* [题目] 将下面 detect.py 代码节选中从“for path, img, im0s, vid_cap”到“t1 = time_synchronized()”（含首尾）的部分重写一遍，并把其中的“vid_cap”换成“video_capture”。

* [节选内容]
####
获取到所有的图像或者视频流，然后将获取的图像输入对应的model中，查看一下官方提供的detect.py代码

def detect(save_img=False):
    source, weights, view_img, save_txt, imgsz, trace = opt.source, opt.weights, opt.view_img, opt.save_txt, opt.img_size, not opt.no_trace
    save_img = not opt.nosave and not source.endswith('.txt')  # save inference images
    webcam = source.isnumeric() or source.endswith('.txt') or source.lower().startswith(
        ('rtsp://', 'rtmp://', 'http://', 'https://'))

    # Directories
    save_dir = Path(increment_path(Path(opt.project) / opt.name, exist_ok=opt.exist_ok))  # increment run
    (save_dir / 'labels' if save_txt else save_dir).mkdir(parents=True, exist_ok=True)  # make dir

    # Initialize
    set_logging()
    device = select_device(opt.device)
    half = device.type != 'cpu'  # half precision only supported on CUDA

    # Load model
    model = attempt_load(weights, map_location=device)  # load FP32 model
    stride = int(model.stride.max())  # model stride
    imgsz = check_img_size(imgsz, s=stride)  # check img_size

    if trace:
        model = TracedModel(model, device, opt.img_size)

    if half:
        model.half()  # to FP16

    # Second-stage classifier
    classify = False
    if classify:
        modelc = load_classifier(name='resnet101', n=2)  # initialize
        modelc.load_state_dict(torch.load('weights/resnet101.pt', map_location=device)['model']).to(device).eval()

    # Set Dataloader
    vid_path, vid_writer = None, None
    if webcam:
        view_img = check_imshow()
        cudnn.benchmark = True  # set True to speed up constant image size inference
        dataset = LoadStreams(source, img_size=imgsz, stride=stride)
    else:
        dataset = LoadImages(source, img_size=imgsz, stride=stride)

    # Get names and colors
    names = model.module.names if hasattr(model, 'module') else model.names
    colors = [[random.randint(0, 255) for _ in range(3)] for _ in names]

    # Run inference
    if device.type != 'cpu':
        model(torch.zeros(1, 3, imgsz, imgsz).to(device).type_as(next(model.parameters())))  # run once
    t0 = time.time()
    for path, img, im0s, vid_cap in dataset:
        img = torch.from_numpy(img).to(device)
        img = img.half() if half else img.float()  # uint8 to fp16/32
        img /= 255.0  # 0 - 255 to 0.0 - 1.0
        if img.ndimension() == 3:
            img = img.unsqueeze(0)

        # Inference
        t1 = time_synchronized()
####
* [所给资料]
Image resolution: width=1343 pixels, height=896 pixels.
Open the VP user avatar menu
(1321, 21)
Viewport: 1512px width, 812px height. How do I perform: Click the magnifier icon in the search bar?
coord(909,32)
####
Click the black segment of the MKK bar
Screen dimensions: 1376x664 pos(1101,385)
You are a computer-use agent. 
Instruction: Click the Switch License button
####
* [作答]
for path, img, im0s, video_capture in dataset:
        img = torch.from_numpy(img).to(device)
        img = img.half() if half else img.float()  # uint8 to fp16/32
        img /= 255.0  # 0 - 255 to 0.0 - 1.0
        if img.ndimension() == 3:
            img = img.unsqueeze(0)

        # Inference
        t1 = time_synchronized()